Ennesima azienda ciociara in crisi: 130 lavoratori a rischio

Prosegue nel silenzio più assoluto il lento declino dell’industria in Ciociaria. Le fabbriche lungo l’asse autostradale cadono come birilli davanti allo sguardo impotente dei lavoratori e delle loro famiglie. La crisi è evidente, lampante: per rendersi conto del dramma basta tornare con la mente a dieci anni fa, contare i siti attivi e confrontarli con quelli rimasti in piedi oggi.

L’ultimo caso in ordine cronologico è quello raccontato oggi su Il Nuovogiorno da Tania Papetti. Allo stabilimento Eurozinco di Anagni, specializzato nel settore della zincatura a caldo i lavoratori sono da due mesi «senza stipendio, né rassicurazioni di sorta sul proprio futuro e su quello dell’azienda».

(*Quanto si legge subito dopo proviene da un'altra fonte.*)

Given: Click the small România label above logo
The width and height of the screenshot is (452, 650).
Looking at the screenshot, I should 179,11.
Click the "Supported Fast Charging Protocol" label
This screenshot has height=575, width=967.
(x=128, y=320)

Stiamo parlando complessivamente di 130 persone 80 impiegati in stabilimento ed altri 50 in una ditta dell’indotto. La fabbrica è presente in Ciociaria dal 1990. Il Gruppo di cui fa parte, Palitalia, con sede a Parma, ha dichiarato: «Per ora stiamo cercando di fare il possibile per risolvere la situazione». Già ieri sera, a quanto pare, c’è stato un incontro tra azienda e dipendenti.